The burglar alarms join the smoke alarms in a harmonic chaos as Casey grabs the front-desk extinguisher.

He climbs the stairs four at a time to the second-story deck, jumps the banister, and scales the deck railing, almost drops the extinguisher but gathers it back like a nearly fumbled football and brakes just short of the flaming gap in the deck.

This extinguisher is twice the size of the first and its pink foam throttles the lapping flames, then shuts them down. The wind lashes at his back. Casey is not stoked by how big the burned-out hole is. Sirens now, and the station is barely half a mile away.

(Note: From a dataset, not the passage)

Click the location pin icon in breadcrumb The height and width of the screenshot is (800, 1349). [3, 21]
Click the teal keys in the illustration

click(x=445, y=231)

But he fully can’t believe it when another explosion rips away, somewhere down near the front entrance.

This is like hell, he thinks.

When the deck fire is mostly out he unlocks the door to the restaurant proper, flies down the stairs, across the dining room, past his bar and into the lobby, which is swirling with flames. Through one of the big picture windows he sees the beautiful outside waiting-area benches made by John Seeman burning, too, and the palm trees in the planters, and the privacy fence, and the wave-shaped wooden pedestal on which stands the bronze statue of his father.

Where I just was, Casey thinks: Are they firebombing us?

In the lobby heat Casey plants his feet and fires away with the extinguisher. He can’t get too close because of the heat, and he can’t find a good target—it’s all burning—the walls and the fantastic Wyland whale paintings, and the awesome sculptures by Nick Hernandez, even the old barn hardwood floors.

Did they put, like, napalm in the bombs?

He snatches another extinguisher from the kitchen and lets go with it in the dining room, hoping to save the vintage surfboards and the hand-tooled chairs and tables from Taxco and the massively poetic Barbour and Severson photographs, but he can’t keep up with the fire’s advance and the second extinguisher coughs and dies and he can’t get back into the kitchen, which has really gone up, so by the time he returns from the utility closet by the restroom with another cylinder there’s hardly anything in the dining room that isn’t burning.

He’s light in the head and his hair and Muhammad Ali bathrobe are taking on tiny embers, and fudge if that doesn’t hurt.